(RNS) — Retired Bishop Barbara Harris, the first woman to be ordained and consecrated as a bishop in the worldwide Anglican Communion, died on Friday (March 13).
She was 89.
Harris died at a hospice house after a recent hospitalization.
“Our hearts are truly heavy at the loss of one who has been a faithful and altogether irrepressible companion, pastor and inspiration to us in the Diocese of Massachusetts for 31 years,” said Bishop Alan M. Gates, leader of the Episcopal Diocese of Massachusetts, in an announcement.
“At the same time our hearts are truly buoyed by the hope which she preached and the conviction she embodied for us throughout all these years,” he said.
Harris, who was known for quoting the words “Hallelujah anyhow” from a gospel song, served as a suffragan, or assisting, bishop in the diocese from 1989 until she retired in 2002. She later served as assisting bishop in the Diocese of Washington from 2003 to 2007.
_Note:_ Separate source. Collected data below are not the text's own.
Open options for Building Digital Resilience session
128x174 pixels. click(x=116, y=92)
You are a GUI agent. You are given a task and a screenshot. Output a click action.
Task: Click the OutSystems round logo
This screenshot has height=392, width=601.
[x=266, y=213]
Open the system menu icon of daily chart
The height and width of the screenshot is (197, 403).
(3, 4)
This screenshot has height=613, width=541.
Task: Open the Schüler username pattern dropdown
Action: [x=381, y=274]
“Bishop Barbara Harris was not large of physical stature,” said Episcopal Church Presiding Bishop Michael Curry in a tweeted statement. “In fact, the opposite. But she was larger than life. She was larger than life because she lived it fully with her God and with us. She did it by actually living the love of God that Jesus taught us about.”
The great-granddaughter of a woman born into slavery, she described herself as a “fiercely independent” child, and she grew up to take a nontraditional path to the episcopacy, according to a remembrance posted on the website of the Massachusetts diocese. The Philadelphia native joined the Selma-to-Montgomery civil rights march, became president of a black-owned public relations firm, and was ordained a priest at age 50 in 1980, four years after the Episcopal Church began officially recognizing women in that role.
She broke numerous stereotypes as she became the first woman Anglican bishop, being an African American, a divorcée and a person who had not graduated from seminary.
“The temptation we have,” she said in her first sermon as bishop, “is to play it safe, don’t make waves.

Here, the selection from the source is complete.